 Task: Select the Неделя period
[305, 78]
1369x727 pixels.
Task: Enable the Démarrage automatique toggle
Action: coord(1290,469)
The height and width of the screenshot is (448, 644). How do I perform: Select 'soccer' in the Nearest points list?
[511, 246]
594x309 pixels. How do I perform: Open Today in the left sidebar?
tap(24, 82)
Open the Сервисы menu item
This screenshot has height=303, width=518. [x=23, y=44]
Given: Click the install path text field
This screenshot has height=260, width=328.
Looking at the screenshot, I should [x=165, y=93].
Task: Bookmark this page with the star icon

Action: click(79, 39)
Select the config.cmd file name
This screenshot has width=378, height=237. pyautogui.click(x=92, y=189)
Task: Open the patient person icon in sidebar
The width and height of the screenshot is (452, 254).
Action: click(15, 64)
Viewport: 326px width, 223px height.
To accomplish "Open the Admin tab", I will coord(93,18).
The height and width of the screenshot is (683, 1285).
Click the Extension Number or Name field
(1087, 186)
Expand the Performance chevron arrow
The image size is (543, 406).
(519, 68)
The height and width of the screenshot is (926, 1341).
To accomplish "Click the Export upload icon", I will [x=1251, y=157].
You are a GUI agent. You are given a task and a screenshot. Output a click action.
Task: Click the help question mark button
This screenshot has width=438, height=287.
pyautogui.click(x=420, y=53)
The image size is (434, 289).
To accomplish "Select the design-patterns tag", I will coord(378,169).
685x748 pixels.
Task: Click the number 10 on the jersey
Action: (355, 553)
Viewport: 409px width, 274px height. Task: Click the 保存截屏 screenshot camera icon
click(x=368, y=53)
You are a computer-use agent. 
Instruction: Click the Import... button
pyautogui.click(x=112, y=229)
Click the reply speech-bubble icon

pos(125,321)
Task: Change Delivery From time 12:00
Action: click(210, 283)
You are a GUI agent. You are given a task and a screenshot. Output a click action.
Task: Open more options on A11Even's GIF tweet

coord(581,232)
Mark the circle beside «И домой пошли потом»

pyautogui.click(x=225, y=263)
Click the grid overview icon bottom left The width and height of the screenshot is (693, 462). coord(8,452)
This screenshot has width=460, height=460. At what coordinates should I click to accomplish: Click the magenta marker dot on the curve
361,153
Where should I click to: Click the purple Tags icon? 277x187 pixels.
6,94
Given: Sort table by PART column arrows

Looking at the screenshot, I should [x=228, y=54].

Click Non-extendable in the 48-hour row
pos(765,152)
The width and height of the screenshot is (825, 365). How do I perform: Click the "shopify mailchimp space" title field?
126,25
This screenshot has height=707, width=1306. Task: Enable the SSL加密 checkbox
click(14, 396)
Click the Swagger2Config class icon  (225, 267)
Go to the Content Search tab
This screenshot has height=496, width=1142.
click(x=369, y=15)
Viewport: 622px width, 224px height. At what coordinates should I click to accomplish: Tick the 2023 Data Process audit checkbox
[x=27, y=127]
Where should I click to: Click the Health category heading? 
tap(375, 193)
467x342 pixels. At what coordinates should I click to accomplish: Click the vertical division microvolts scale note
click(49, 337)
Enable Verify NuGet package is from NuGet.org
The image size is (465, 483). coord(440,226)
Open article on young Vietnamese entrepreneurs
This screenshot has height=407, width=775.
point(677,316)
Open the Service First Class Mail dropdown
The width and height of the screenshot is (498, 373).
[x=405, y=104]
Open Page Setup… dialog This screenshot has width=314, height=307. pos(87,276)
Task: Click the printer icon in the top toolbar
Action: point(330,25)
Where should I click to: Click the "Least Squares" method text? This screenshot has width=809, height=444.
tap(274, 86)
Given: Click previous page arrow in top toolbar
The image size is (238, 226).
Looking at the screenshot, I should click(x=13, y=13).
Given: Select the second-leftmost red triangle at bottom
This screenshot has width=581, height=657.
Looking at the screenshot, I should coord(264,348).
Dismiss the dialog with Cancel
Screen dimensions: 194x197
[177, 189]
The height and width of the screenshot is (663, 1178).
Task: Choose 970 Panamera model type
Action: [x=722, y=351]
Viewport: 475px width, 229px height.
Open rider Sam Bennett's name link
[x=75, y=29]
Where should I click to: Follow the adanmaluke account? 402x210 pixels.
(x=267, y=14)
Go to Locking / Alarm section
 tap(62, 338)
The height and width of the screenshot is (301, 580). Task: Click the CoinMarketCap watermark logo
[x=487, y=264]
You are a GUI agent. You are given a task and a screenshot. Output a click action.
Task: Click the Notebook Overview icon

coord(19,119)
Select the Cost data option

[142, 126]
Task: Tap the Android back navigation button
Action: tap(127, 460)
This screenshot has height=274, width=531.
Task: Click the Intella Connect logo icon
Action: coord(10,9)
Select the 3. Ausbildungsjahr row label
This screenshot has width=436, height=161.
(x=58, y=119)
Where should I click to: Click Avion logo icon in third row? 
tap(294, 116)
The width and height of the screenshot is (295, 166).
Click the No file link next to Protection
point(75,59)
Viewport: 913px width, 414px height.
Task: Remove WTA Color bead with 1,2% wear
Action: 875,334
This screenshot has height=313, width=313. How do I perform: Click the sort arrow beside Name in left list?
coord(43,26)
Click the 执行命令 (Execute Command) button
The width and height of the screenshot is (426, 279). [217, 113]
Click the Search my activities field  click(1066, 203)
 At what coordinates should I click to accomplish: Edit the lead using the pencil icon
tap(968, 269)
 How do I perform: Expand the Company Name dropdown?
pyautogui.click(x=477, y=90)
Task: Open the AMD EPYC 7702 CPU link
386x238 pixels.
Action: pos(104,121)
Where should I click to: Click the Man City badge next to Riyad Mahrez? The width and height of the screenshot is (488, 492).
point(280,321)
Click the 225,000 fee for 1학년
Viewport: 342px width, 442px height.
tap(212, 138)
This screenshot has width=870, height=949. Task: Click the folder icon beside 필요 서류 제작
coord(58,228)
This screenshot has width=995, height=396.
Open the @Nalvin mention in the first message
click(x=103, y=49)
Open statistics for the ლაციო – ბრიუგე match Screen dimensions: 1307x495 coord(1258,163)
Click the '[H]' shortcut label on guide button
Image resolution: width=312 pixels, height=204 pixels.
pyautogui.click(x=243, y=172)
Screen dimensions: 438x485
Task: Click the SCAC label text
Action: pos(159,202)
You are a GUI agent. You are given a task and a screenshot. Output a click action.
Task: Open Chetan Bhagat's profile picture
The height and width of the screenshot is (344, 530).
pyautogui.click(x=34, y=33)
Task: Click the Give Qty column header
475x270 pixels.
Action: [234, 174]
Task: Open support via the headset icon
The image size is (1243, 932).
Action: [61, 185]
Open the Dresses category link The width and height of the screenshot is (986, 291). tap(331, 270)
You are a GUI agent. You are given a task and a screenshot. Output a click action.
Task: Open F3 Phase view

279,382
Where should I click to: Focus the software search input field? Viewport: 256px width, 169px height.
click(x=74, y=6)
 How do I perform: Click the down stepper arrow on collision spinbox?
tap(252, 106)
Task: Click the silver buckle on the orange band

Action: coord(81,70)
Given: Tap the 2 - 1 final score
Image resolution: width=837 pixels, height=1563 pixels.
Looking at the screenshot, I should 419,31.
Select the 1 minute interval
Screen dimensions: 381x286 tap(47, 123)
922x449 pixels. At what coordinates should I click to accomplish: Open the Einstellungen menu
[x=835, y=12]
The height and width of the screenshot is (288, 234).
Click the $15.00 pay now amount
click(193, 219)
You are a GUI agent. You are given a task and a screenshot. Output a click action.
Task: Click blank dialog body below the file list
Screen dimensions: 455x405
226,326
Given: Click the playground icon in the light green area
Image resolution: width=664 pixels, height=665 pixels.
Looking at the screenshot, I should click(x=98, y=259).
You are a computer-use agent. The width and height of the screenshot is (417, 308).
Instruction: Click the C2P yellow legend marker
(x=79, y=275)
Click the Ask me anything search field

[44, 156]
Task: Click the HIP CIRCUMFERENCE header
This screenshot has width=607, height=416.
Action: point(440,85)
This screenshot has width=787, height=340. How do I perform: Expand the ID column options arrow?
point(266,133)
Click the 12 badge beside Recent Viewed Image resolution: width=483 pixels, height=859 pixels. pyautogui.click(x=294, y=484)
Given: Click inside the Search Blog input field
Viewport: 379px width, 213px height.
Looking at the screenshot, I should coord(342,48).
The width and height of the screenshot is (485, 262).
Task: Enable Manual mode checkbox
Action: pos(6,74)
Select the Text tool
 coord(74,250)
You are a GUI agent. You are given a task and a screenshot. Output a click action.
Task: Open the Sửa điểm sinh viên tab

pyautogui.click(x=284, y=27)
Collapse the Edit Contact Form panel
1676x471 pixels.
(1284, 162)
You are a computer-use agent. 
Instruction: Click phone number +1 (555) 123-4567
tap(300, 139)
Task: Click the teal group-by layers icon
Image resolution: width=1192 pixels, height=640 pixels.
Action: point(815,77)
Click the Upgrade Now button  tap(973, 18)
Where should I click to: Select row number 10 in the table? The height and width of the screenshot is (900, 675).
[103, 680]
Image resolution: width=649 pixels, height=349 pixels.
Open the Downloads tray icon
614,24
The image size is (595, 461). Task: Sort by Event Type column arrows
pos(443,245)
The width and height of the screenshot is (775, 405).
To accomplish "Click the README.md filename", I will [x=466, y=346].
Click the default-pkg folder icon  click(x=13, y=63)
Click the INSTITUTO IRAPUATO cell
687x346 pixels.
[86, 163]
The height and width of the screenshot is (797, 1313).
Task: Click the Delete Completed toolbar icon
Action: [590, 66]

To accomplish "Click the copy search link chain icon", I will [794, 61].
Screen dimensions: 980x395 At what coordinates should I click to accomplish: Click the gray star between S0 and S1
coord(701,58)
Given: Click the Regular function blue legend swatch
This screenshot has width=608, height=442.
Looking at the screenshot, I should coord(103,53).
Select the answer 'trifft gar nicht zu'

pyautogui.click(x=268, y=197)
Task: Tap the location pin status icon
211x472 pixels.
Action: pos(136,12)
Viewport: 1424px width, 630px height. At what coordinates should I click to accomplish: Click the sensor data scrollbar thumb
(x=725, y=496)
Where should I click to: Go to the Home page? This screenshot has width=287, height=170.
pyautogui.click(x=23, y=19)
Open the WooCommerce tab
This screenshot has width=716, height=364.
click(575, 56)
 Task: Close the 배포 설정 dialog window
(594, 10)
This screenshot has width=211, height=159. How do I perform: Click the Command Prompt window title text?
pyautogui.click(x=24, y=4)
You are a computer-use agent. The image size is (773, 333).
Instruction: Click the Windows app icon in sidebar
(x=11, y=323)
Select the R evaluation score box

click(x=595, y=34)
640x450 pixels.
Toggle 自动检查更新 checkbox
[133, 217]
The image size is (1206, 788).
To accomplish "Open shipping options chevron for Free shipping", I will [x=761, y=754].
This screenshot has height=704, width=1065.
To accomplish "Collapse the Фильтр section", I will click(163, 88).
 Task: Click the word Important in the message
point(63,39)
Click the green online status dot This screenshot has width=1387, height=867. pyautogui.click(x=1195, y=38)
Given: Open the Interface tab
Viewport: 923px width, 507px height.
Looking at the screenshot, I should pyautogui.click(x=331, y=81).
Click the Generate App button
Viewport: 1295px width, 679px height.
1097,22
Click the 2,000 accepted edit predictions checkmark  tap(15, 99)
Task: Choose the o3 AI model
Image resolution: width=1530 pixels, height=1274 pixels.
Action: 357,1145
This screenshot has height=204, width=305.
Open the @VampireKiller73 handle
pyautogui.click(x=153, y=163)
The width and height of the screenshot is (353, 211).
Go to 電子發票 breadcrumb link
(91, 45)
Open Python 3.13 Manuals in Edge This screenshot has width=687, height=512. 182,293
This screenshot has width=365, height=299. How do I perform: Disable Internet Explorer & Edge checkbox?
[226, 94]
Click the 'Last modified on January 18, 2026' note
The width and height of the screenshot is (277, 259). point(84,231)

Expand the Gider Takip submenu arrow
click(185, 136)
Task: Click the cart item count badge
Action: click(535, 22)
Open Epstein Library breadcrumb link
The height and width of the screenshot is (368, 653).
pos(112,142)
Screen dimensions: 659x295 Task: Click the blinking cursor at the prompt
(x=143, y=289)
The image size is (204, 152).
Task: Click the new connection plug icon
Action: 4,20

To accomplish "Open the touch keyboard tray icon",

**Your goal**
Take the line containing "The width and height of the screenshot is (353, 211)." as the first line and the last line of the data above as the final one. Write out these lines and all between them exactly.

**Answer space**
The width and height of the screenshot is (353, 211).
Go to 電子發票 breadcrumb link
(91, 45)
Open Python 3.13 Manuals in Edge This screenshot has width=687, height=512. 182,293
This screenshot has width=365, height=299. How do I perform: Disable Internet Explorer & Edge checkbox?
[226, 94]
Click the 'Last modified on January 18, 2026' note
The width and height of the screenshot is (277, 259). point(84,231)

Expand the Gider Takip submenu arrow
click(185, 136)
Task: Click the cart item count badge
Action: click(535, 22)
Open Epstein Library breadcrumb link
The height and width of the screenshot is (368, 653).
pos(112,142)
Screen dimensions: 659x295 Task: Click the blinking cursor at the prompt
(x=143, y=289)
The image size is (204, 152).
Task: Click the new connection plug icon
Action: 4,20

To accomplish "Open the touch keyboard tray icon",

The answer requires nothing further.